Collected data entries:
══════

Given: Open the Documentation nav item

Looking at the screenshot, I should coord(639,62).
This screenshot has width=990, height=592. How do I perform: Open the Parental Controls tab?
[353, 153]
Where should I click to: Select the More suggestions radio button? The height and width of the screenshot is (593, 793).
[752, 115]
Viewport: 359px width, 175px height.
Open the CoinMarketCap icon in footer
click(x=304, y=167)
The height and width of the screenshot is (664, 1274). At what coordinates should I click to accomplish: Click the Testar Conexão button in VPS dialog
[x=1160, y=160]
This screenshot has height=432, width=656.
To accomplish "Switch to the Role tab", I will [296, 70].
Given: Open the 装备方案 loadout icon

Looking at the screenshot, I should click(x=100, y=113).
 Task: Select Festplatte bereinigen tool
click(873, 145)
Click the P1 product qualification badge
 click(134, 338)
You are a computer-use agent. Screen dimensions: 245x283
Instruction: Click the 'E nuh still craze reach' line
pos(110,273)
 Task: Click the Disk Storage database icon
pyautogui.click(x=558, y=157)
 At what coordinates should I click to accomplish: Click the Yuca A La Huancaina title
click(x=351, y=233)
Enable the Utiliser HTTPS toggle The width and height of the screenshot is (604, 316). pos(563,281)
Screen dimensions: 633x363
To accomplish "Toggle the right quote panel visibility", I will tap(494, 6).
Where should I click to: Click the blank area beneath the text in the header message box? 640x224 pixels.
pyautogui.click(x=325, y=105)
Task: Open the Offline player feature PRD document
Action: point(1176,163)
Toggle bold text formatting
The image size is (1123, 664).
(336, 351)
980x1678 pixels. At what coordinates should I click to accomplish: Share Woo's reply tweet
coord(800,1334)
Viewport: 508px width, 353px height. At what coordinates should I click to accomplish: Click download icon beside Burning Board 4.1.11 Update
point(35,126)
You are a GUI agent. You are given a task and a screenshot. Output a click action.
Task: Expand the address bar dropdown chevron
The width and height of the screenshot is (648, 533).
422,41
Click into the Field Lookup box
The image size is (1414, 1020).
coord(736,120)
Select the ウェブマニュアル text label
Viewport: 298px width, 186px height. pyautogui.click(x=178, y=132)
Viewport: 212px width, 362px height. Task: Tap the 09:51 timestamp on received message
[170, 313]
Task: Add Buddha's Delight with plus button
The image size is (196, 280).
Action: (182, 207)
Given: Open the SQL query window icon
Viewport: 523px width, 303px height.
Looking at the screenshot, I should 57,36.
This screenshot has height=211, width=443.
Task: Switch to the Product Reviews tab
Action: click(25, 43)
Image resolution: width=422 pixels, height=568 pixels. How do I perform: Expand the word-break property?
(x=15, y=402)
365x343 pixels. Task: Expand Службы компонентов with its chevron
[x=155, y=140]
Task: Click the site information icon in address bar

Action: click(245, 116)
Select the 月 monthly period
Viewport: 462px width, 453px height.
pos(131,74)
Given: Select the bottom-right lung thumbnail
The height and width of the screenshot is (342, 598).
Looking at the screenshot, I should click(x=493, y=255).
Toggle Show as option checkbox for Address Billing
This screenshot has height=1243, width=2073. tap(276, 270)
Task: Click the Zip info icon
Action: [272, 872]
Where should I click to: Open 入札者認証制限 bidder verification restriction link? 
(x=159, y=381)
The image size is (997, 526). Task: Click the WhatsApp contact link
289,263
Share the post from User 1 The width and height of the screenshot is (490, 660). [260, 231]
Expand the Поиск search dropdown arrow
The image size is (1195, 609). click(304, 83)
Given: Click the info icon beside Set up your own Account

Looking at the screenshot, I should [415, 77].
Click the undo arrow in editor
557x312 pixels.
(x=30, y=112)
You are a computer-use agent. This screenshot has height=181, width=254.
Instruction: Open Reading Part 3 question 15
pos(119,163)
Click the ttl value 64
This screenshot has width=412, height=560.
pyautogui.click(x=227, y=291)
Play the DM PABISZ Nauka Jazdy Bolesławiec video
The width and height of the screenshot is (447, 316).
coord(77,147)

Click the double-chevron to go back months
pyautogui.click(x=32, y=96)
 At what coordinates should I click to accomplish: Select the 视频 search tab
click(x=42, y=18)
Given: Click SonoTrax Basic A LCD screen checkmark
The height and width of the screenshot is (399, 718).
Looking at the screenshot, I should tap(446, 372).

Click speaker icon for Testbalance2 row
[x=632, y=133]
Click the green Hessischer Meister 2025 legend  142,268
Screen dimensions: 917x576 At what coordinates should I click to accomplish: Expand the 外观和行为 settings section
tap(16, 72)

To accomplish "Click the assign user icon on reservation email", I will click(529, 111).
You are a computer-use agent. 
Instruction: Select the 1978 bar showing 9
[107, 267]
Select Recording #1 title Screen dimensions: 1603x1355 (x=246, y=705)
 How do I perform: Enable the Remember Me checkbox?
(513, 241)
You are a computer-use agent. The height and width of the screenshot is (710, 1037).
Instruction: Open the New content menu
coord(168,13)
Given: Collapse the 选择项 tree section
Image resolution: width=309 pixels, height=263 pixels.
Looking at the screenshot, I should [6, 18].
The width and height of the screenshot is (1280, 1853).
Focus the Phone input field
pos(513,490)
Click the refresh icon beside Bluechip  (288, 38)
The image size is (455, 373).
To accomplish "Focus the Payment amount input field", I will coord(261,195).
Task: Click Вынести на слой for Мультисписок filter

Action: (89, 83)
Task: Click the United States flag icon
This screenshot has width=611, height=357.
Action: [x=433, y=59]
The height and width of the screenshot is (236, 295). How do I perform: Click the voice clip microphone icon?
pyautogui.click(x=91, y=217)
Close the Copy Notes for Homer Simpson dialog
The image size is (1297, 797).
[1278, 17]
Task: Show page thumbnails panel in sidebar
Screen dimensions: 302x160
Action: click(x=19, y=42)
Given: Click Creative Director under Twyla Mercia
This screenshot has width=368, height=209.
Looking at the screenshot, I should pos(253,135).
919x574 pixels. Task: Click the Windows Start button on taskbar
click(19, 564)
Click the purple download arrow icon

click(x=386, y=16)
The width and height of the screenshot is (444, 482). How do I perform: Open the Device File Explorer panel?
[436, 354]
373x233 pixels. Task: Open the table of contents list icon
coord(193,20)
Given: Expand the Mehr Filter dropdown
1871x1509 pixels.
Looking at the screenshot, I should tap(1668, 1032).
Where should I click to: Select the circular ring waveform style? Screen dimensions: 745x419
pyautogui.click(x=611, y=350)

══════

Exercise description: Once you reach the line with "The image size is (1123, 664)." in the data above, copy it and every line after it exactly, up to and including the line with "Task: Expand the address bar dropdown chevron".

Task solution:
The image size is (1123, 664).
(336, 351)
980x1678 pixels. At what coordinates should I click to accomplish: Share Woo's reply tweet
coord(800,1334)
Viewport: 508px width, 353px height. At what coordinates should I click to accomplish: Click download icon beside Burning Board 4.1.11 Update
point(35,126)
You are a GUI agent. You are given a task and a screenshot. Output a click action.
Task: Expand the address bar dropdown chevron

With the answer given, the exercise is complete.